To cure COVID-19, the two-phase immune response can take several weeks — as long as it would take for, say, a new strain of flu. This can be dangerous because before the right long-term response can be produced, the damage the virus can do, especially to certain organs like the lungs, may be extremely severe, which is why some patients need a respirator to breathe.
 
If your immune system has been compromised by an underlying condition, or if it has been weakened by aging or even from the battle with COVID-19 itself, the virus can win out and, unfortunately, result in severe damage to the body and even death.
 
What’s more, with COVID-19 and other extremely severe infections, the actions of the innate arm itself can produce a dire effect — a cytokine storm, in which the intense and prolonged inflammation meant to kill the virus might be more than the patient can endure. To continue the war analogy, this is akin to an indiscriminate bombing attack that destroys towns (in this case, healthy cells and tissue) as well as military targets (the virus).
 
With most viral infections, including other types of coronavirus, once the adaptive arm of the immune system has matured and the patient has recovered, long-lasting immunity usually results. There are indications this might also be true for COVID-19, but we are not yet certain.
 
Can you talk a little about how the immune system helps scientists develop treatments and vaccines for COVID-19?
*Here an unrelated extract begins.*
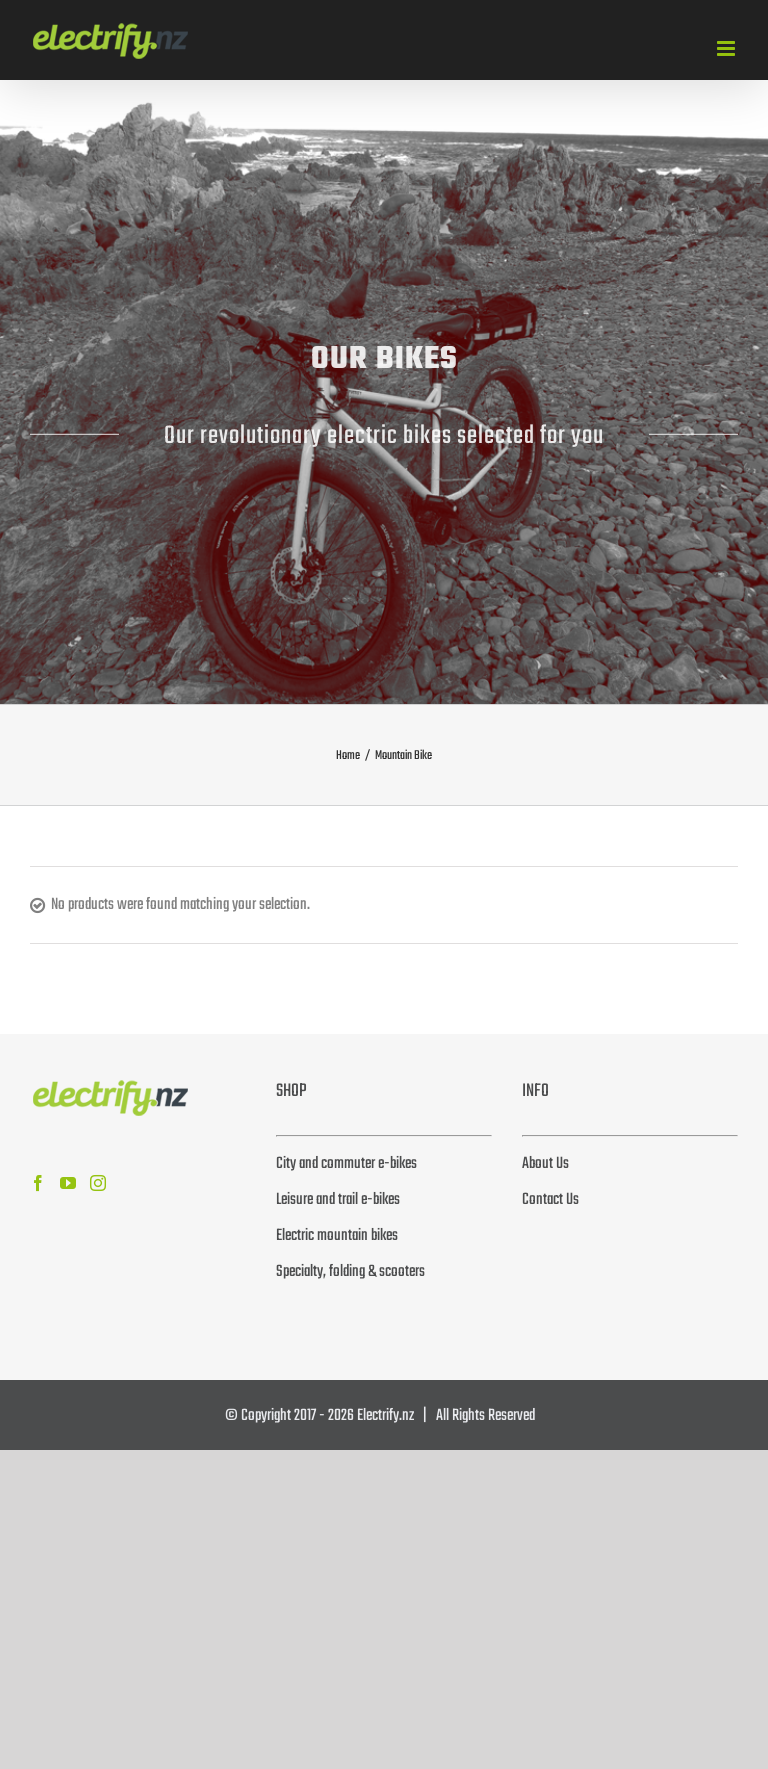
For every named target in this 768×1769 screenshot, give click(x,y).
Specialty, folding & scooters (350, 1272)
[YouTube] (68, 1183)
Well, vaccines generally use a weakened or dead version of the virus to “train” a person’s immune system to respond if the actual virus does infect the body. As a result of that process, when the vaccinated person is exposed to the virus, the adaptive arm of their immune system remembers how to fight it.
 
We’re all eager for a vaccine — but it can’t happen overnight. First, we have to prove it’s safe, and then we have to show that it’s effective. The good news is that, when it comes to COVID-19, we may have a bit of a head start because scientists have been working — though not yet successfully — on vaccines for similar coronaviruses like SARS and MERS.
 
There’s also an interesting treatment for COVID-19 involving antibodies, which is currently being tested. Recently, the Food and Drug Administration gave emergency approval to an experimental approach that involves transfusing the plasma of convalescing patients, containing COVID-19 antibodies, into actively ill patients. This treatment has had some positive results with other coronaviruses, but there are not yet any definitive results for this and other approaches being tested during this critical time.
 
Some medications that have been FDA-approved for other conditions, such as tocilizumab and hydrochloroquine, are also being tested in clinical trials to determine whether they can dampen the severity of cytokine storm and other side effects of COVID-19.
 
Right now, the best way to protect yourself — in addition to all the other protective techniques we’re all quite familiar with right now such as social distancing, masks, gloves, disinfectants, hand-washing and so forth — is to keep your immune system strong. So eat nutritiously, get plenty of sleep and avoid stress as much as possible in these stressful times. Be safe everyone!